In my last post had spoken of the 3 basic stretches you could do before starting your treadmill routine. Those were the very basic stretches that take care of the 3 basic muscles (Gastrocs or calves, Quadriceps or front thighs and the Hamstrings or the back/rear thigh) of the legs that would be put to full use in any treadmill workout.
Here are the two other essential exercises of the legs. They increase the legs” preparedness to endurance walking, jogging or running and address the smaller but most exerted muscles such as the Piriformis (muscle connecting lower hip to hamstring) and the Soleus (the muscle connection at the rear side between the calf and the ankle).
Let”s begin with the Piriformis stretch. The Piriformis muscle helps us raise our heals when the leg is straight. It also enables lateral rotation of the hips, which are required to change direction (like those in the games of football, tennis, badminton, rugby, soccer etc). Hough runners usually run straight ahead, it is important that the Piriformis muscle is relaxed and loose. This will increase the runner/jogger”s flexibility.
1. Lie on your back on an even floor
2. Cross your legs – one over the other – the way you would when you sit on a chair.
3. Grasp the rear/back thigh or hamstrings with both hands.
4. Pull your knee gently towards yourself.
5. Feel the stretch in your buttocks and hips.
6. Hold it for 10 seconds. Repeat thrice.
7. Do the same off the other leg
Now for the Soleus Stretch. The Soleus muscle is a rear connector between the Gastroc and your ankles. It is not a large muscle but the one that takes a lot of pounding in the running action.

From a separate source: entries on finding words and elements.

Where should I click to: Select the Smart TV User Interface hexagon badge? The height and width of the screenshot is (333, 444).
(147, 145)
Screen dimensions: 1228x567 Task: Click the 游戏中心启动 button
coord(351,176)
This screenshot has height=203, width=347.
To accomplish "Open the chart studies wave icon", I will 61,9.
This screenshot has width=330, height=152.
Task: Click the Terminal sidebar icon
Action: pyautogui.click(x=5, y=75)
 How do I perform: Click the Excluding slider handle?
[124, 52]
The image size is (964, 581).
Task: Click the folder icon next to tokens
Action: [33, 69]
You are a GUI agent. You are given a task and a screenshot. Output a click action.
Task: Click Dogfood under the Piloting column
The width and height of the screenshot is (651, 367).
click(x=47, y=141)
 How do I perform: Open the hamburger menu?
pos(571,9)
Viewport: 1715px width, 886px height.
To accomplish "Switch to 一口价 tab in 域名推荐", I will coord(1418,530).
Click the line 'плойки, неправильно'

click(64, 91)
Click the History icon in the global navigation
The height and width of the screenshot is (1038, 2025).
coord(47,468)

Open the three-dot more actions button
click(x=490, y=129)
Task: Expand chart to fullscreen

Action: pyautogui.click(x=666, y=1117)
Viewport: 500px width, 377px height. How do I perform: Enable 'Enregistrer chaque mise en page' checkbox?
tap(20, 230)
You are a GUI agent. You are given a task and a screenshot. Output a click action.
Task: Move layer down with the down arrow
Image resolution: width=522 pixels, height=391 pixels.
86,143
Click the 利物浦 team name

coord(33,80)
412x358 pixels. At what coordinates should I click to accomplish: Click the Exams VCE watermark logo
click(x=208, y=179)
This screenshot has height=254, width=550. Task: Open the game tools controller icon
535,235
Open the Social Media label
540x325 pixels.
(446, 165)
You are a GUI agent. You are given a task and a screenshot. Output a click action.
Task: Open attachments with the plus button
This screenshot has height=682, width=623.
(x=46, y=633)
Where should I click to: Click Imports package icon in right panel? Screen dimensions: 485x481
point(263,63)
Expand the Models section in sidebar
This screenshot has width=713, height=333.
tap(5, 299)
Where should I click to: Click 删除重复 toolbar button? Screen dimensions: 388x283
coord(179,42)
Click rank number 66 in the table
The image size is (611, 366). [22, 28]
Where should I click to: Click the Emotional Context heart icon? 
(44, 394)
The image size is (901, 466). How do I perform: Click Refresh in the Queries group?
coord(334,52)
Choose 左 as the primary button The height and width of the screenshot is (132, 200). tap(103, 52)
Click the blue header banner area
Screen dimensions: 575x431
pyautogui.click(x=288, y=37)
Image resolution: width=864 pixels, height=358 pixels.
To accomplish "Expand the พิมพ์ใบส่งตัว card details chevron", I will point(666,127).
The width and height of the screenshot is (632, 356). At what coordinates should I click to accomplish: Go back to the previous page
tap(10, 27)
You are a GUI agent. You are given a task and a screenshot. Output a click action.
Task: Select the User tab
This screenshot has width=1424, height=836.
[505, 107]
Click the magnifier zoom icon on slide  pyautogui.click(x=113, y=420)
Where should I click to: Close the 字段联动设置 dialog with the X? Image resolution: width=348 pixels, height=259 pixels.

The Soleus comes into play when we plant the foot on the ground and enables us to push forward to the next step. It is also the muscle the runners most neglect to take care of. Here”s what you should do to give it its due:
1. Stand facing a wall. Place your palms against it.
2. Step back one of your right feet. Keep this leg unbent and straight.
3. Let the left foot be half way between the wall and the right rear leg.
4. Slowly lean into the wall and tuck in your buttocks.
5. Now bend both the knees and drop your buttocks as if you are in a sitting position.
6. Feel the stretch in your Soleus.
7. Keep both heels on the ground as you stretch.
8. Your back must be straight and at right angles to the wall.
9. Steady and hold for 10 seconds. Repeat and do off the other foot.
If you think you may not remember, exactly how to perform the Soleus stretch at the gym, make sure you have the instructor present there demonstrate it for you. It is simpler than it sounds and provides a beautiful stretch in the deep Soleus muscles at the back.